◆ Dataset entries
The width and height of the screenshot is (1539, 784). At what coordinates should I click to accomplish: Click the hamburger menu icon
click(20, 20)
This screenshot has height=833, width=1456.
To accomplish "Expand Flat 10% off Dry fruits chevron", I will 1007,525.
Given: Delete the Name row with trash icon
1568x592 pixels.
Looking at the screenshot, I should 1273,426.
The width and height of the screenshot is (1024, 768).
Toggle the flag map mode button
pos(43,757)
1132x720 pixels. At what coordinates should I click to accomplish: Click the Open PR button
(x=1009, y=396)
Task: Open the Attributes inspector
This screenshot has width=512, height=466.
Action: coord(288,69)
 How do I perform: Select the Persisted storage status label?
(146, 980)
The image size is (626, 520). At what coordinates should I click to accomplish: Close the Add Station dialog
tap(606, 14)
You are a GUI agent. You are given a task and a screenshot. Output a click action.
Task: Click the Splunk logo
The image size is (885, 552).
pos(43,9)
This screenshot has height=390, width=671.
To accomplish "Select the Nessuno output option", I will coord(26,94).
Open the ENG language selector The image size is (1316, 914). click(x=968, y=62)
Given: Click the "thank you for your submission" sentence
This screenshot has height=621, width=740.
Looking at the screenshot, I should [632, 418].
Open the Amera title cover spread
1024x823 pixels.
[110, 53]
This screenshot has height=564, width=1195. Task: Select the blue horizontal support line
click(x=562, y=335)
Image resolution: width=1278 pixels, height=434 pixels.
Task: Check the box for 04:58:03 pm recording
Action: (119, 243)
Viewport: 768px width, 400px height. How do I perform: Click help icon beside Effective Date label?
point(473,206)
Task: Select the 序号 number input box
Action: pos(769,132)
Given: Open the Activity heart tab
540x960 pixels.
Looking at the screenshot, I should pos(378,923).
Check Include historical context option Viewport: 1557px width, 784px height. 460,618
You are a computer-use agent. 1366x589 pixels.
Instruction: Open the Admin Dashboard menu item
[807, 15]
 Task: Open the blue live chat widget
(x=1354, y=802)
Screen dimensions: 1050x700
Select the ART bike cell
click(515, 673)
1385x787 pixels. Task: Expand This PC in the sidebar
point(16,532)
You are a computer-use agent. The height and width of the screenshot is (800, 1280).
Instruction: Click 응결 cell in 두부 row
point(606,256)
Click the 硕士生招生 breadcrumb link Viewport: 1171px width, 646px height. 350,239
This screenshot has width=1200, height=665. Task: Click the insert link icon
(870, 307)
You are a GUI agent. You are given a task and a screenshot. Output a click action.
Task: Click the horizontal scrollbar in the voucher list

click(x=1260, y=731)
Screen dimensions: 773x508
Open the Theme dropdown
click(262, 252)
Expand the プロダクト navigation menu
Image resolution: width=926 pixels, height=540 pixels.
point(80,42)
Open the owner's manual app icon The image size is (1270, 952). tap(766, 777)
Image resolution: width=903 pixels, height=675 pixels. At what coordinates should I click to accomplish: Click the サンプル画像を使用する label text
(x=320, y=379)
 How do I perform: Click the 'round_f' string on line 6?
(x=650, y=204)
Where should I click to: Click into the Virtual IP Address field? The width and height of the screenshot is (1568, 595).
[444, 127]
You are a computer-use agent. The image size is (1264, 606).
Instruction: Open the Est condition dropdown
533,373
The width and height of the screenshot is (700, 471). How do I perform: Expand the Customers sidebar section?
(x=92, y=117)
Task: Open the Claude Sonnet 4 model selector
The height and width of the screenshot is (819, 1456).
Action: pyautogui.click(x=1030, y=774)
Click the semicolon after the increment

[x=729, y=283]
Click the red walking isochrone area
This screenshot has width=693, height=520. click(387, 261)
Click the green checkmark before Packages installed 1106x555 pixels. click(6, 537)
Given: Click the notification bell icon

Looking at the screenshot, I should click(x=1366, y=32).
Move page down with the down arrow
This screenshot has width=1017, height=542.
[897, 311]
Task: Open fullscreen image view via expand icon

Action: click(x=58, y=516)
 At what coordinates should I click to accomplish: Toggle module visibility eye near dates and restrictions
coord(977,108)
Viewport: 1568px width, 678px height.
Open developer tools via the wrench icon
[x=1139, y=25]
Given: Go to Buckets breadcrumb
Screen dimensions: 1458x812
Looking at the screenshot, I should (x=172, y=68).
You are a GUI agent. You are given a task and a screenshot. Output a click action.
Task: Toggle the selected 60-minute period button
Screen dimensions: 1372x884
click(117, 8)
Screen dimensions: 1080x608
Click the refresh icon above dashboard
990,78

◆ Task directions
Display each line of the data where "will" occurs.

◆ Answer space
To accomplish "Expand Flat 10% off Dry fruits chevron", I will 1007,525.
To accomplish "Select the Nessuno output option", I will coord(26,94).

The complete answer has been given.